Homemade Bite: Brown Butter Chocolate Chip Cookies
Crispy on the outside, chewy on the inside. You're going to love these brown butter chocolate chip cookies!
These Brown Butter Chocolate Chip Cookies will make you ask yourself whether it's worth eating a different cookie ever agin. At least that's what happened for me.
This recipe marked my first experience with Brown Butter, which I quickly learned smells amazing! (but also might set off your smoke alarm. whoops.) This magical ingredient adds a nutty, smooth taste to the cookies. But be careful! Not all of the butter in this recipe is browned. The other half of the butter is softened, which combines with the Brown Butter to form a chewy exterior and crisp edges.
If you've never browned butter, here are some tips to make your life easy: put your butter in a small pot and turn the heat on medium. Then, stir periodically and wait until the crackling dies down and dark brown bits are visible within the butter. That's it-- super easy!
These cookies are perfect. The brown sugar and molasses add a sweetness that goes great with the nutty Brown Butter. The slight bitterness of the dark chocolate chunks and sea salt complement the sweet and nutty flavors within. What you end up with is the BEST Chocolate Chip Cookie around.
The center is soft and chewy. As you move outwards, the cookie hardens, but doesn't gets crunchy until the very edge. Attaining this texture is all about how long the cookies stay in the oven. I baked mine (at 350°) for 5 and 1/2 minutes, then rotated 180°, and baked for another 5 and 1/2 minutes. Every oven is different, so you definitely want to check on them after 10 minutes. You should take the cookies out when the edges are just golden brown. I've always been an advocate of taking the cookies out early (other recipes like this call for around 14 minutes of baking) because that's how you end up with a soft center.
Once they're done, sprinkle on a bit of sea salt, pour a glass of milk, and eat up!
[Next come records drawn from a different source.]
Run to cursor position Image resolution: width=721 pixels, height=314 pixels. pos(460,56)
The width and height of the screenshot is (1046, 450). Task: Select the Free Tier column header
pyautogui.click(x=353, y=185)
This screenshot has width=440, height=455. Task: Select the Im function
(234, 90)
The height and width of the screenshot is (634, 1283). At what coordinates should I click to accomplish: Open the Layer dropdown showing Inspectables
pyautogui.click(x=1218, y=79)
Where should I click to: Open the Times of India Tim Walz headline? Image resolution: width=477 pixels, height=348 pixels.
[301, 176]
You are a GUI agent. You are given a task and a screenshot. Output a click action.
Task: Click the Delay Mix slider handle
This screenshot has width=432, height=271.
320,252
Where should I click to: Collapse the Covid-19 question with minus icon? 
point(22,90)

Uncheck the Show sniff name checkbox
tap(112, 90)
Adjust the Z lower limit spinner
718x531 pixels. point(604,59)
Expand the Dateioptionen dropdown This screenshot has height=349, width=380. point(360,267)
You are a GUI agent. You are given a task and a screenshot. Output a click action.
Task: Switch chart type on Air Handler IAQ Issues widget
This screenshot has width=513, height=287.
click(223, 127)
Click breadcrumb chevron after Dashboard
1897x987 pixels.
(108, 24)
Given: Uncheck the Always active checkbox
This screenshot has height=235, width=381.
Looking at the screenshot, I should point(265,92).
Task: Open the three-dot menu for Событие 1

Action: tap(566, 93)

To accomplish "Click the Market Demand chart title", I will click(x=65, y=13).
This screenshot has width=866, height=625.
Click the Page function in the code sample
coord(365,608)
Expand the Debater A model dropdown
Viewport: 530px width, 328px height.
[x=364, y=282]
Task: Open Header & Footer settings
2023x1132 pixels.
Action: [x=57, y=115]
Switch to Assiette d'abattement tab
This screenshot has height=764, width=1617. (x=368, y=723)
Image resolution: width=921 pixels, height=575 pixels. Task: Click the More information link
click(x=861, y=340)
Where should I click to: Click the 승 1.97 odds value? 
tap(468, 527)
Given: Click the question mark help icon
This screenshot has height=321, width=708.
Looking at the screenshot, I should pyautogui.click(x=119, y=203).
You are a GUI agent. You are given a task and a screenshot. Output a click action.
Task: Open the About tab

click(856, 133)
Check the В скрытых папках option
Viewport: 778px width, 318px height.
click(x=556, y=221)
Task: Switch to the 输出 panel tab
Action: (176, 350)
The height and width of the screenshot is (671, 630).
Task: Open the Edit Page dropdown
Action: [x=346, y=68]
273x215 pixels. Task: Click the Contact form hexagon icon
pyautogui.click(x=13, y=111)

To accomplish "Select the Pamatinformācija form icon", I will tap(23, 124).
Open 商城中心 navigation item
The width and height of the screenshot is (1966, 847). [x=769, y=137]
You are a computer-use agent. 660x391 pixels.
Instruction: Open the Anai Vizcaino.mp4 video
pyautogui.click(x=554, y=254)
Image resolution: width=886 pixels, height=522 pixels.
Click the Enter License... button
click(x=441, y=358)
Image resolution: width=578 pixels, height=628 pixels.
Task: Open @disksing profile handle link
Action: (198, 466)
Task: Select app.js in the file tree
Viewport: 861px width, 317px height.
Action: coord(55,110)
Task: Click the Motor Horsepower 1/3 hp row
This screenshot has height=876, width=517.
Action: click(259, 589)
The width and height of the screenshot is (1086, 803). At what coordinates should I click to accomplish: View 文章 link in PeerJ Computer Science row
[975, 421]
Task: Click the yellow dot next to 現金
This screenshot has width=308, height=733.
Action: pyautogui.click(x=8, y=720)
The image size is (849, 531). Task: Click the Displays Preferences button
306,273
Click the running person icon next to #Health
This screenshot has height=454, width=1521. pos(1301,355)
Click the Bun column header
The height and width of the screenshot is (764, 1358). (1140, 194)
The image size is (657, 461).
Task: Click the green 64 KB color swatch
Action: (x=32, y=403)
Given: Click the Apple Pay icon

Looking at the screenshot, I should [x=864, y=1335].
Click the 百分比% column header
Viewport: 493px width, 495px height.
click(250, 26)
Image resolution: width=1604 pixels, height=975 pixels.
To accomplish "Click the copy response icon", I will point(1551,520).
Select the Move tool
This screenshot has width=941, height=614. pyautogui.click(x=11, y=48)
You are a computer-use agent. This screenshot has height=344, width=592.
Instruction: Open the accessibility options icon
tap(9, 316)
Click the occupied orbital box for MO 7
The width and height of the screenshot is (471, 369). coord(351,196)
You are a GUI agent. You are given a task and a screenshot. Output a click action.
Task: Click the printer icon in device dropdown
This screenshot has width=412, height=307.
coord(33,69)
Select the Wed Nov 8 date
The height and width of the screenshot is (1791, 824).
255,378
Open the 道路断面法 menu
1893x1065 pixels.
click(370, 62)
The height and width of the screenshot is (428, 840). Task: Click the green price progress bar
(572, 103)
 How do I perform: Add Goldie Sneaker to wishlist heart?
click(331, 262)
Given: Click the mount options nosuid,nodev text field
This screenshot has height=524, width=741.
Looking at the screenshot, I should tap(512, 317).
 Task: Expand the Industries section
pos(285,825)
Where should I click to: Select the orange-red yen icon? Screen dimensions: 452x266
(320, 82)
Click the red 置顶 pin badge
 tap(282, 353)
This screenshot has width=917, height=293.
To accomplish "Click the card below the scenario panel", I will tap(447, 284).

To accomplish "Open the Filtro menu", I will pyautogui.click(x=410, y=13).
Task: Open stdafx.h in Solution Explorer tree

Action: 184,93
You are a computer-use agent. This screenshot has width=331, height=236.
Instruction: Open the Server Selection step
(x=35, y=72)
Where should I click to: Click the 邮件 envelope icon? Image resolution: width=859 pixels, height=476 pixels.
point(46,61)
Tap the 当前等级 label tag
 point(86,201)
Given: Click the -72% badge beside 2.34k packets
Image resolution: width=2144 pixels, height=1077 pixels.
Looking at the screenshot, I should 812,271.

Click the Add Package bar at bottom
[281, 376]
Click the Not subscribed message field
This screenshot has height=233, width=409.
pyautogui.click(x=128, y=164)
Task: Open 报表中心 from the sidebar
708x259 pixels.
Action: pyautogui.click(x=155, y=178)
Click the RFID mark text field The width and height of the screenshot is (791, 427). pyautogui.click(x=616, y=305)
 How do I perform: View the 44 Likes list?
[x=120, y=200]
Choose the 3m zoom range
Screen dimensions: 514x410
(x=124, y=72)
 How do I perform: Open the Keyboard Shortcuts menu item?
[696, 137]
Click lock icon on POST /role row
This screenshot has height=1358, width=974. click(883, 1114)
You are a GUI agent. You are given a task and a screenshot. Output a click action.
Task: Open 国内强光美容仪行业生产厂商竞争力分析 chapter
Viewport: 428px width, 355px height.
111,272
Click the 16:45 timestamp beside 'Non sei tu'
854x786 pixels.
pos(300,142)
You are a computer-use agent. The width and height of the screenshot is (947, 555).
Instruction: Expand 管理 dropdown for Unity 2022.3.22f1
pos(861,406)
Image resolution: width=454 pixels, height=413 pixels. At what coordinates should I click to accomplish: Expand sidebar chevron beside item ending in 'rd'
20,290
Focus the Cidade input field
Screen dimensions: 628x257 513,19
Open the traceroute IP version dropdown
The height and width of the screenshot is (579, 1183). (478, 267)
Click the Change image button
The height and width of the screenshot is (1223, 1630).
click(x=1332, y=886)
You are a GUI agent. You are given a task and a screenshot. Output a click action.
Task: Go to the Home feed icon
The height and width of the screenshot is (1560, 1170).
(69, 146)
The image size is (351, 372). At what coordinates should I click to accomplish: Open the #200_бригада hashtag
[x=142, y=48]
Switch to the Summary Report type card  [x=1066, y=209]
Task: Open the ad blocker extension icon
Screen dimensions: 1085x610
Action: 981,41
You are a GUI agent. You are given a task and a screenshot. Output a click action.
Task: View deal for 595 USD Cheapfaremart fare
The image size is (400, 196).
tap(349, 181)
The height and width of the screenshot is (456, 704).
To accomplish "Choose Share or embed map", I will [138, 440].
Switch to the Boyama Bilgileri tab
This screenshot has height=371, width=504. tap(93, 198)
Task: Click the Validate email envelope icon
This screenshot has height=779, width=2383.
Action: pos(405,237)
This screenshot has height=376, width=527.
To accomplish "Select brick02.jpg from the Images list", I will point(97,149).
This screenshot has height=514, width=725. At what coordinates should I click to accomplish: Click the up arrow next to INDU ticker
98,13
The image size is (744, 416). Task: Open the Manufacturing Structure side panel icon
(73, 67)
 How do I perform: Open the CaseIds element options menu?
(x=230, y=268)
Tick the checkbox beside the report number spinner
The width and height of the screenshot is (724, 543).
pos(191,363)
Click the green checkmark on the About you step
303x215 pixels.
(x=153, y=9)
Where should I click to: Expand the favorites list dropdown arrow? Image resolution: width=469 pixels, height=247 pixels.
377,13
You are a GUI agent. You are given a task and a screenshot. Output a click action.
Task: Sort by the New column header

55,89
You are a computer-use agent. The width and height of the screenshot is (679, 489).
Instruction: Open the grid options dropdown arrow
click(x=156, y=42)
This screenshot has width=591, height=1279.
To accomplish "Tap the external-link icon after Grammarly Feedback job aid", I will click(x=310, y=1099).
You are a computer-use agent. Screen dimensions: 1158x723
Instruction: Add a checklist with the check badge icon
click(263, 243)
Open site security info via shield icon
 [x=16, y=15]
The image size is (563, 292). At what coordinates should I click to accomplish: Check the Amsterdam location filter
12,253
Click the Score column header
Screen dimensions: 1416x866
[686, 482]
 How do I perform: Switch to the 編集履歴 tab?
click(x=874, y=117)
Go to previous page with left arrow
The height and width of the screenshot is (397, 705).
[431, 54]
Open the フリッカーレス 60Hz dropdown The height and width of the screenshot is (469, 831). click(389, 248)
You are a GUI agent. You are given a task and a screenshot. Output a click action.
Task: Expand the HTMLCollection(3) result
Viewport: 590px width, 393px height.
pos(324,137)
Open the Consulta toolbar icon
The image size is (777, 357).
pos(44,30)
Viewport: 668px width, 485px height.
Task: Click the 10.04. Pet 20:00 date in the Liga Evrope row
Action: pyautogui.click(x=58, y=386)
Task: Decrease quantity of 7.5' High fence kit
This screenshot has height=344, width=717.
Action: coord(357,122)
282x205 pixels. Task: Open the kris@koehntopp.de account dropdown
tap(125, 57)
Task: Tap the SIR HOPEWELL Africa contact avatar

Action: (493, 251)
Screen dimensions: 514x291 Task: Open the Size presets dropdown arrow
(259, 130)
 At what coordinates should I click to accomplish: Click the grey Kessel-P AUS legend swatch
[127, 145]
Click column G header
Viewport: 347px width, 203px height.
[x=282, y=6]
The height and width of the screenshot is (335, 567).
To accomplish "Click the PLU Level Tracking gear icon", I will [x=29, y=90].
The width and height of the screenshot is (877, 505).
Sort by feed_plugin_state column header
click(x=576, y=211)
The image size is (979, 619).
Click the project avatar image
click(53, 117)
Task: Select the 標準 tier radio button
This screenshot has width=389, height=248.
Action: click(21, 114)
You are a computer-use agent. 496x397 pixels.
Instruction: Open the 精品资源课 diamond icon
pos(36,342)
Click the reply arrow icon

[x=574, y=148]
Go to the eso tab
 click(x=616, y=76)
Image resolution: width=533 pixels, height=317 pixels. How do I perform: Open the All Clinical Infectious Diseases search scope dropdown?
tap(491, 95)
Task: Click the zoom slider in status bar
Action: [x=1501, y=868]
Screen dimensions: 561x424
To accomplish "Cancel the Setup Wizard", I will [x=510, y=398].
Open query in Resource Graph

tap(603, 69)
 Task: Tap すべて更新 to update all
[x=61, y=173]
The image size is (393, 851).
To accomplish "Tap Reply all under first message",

Timing: 30 minutes working (plus 2 hours chilling)
Yield: 30 cookies
- 1 cup (16 tablespoons) unsalted butter, softened to room temperature
- 1 cup light brown sugar, packed
- 2 teaspoons vanilla extract
- 1 teaspoon molasses
- 1/2 cup granulated sugar
- 1 large egg
- 1 large egg yolk
- 2 1/4 cups all-purpose flour
- 1 teaspoon salt
- 1 teaspoon baking soda
- 1 cup bittersweet chocolate chips
- 1/2 cup coarsely chopped pecans
- coarse sea salt, to sprinkle on top
- Line two baking sheets with parchment paper and set aside.
- Place half the butter (8 tablespoons) in a medium skillet. Melt the butter over medium heat, swirling it in the pan occasionally. It’ll foam and froth as it cooks, and start to crackle and pop. Once the crackling stops, keep a close eye on the melted butter, continuing to swirl the pan often. The butter will start to smell nutty, and brown bits will form in the bottom. Once the bits are amber brown (about 2 1/2 to 3 minutes or so after the sizzling stops), remove the butter from the burner and immediately pour it into a small bowl, bits and all. This will stop the butter from cooking and burning. Allow it to cool for 10 minutes.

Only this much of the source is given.